[[ Dataset records, beginning ]]

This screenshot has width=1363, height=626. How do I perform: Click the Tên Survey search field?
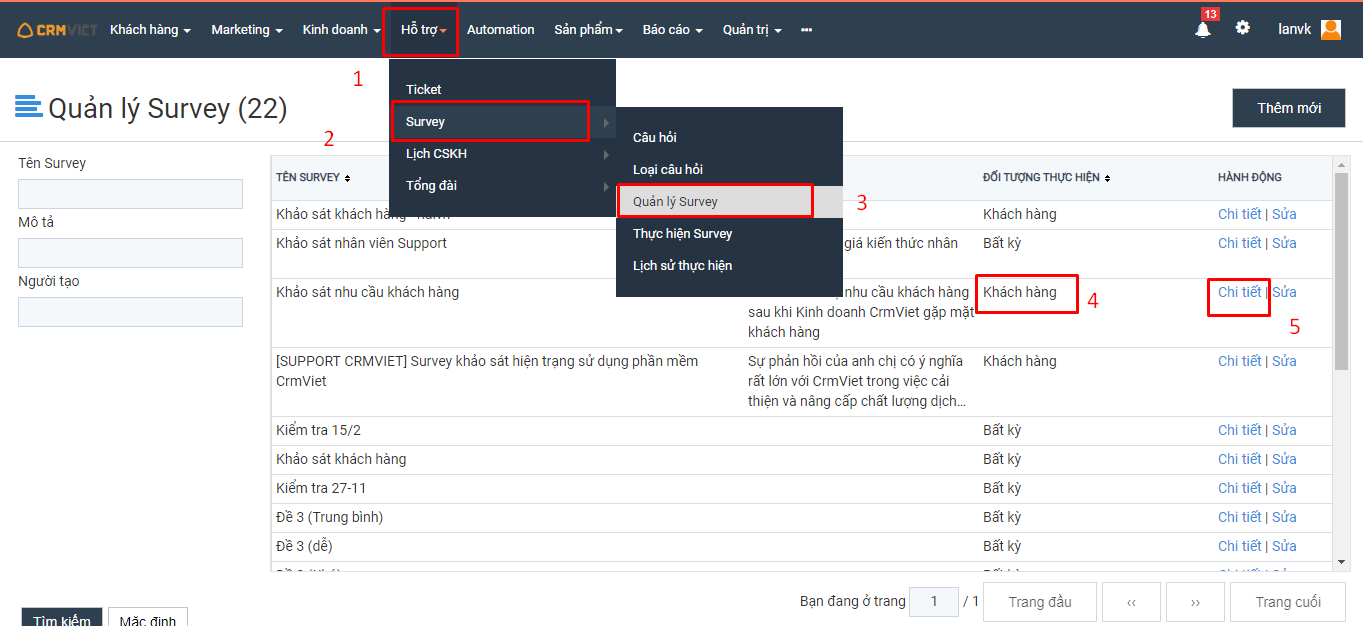pyautogui.click(x=130, y=194)
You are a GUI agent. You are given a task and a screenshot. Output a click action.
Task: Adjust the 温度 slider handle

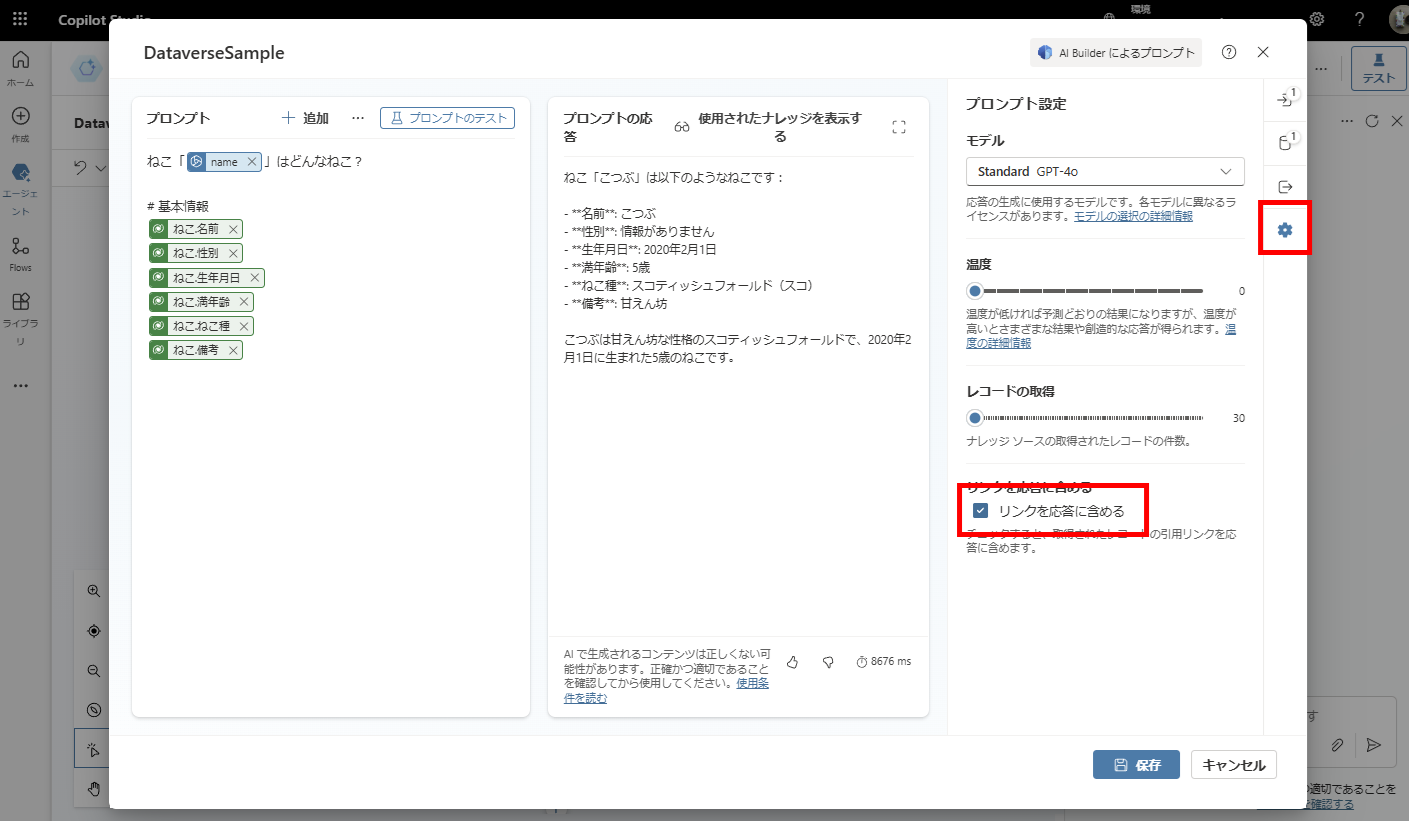coord(973,290)
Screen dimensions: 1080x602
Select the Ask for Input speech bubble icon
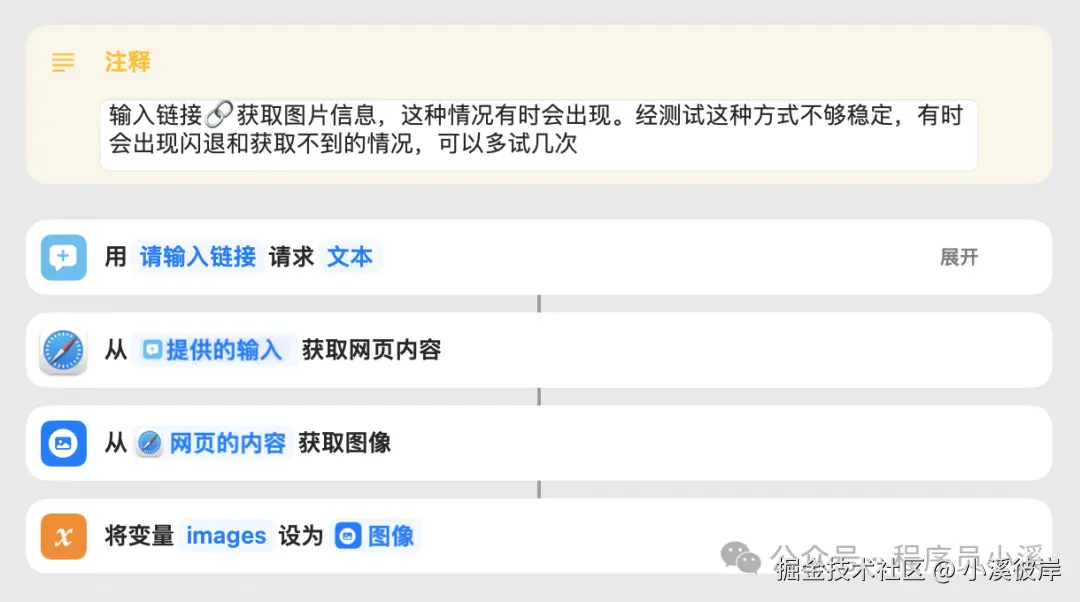pos(63,257)
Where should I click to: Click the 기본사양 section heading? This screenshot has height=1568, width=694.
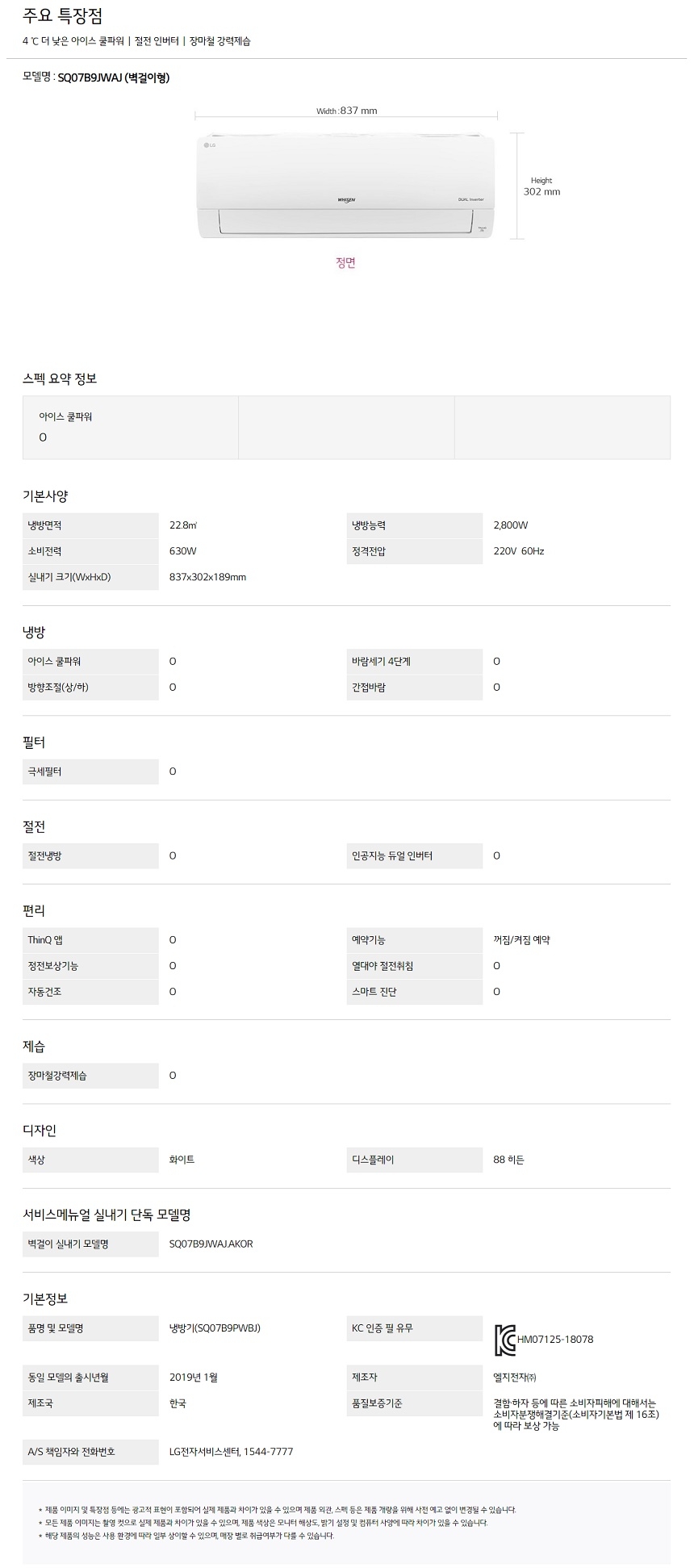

[[ Dataset records, end ]]

What this task involves | Without copying any picture, repeat all of the entries exactly.

Exercise solution |
This screenshot has width=1363, height=626. How do I perform: Click the Tên Survey search field?
pyautogui.click(x=130, y=194)
You are a GUI agent. You are given a task and a screenshot. Output a click action.
Task: Adjust the 温度 slider handle

coord(973,290)
Screen dimensions: 1080x602
Select the Ask for Input speech bubble icon
pos(63,257)
Where should I click to: Click the 기본사양 section heading? This screenshot has height=1568, width=694.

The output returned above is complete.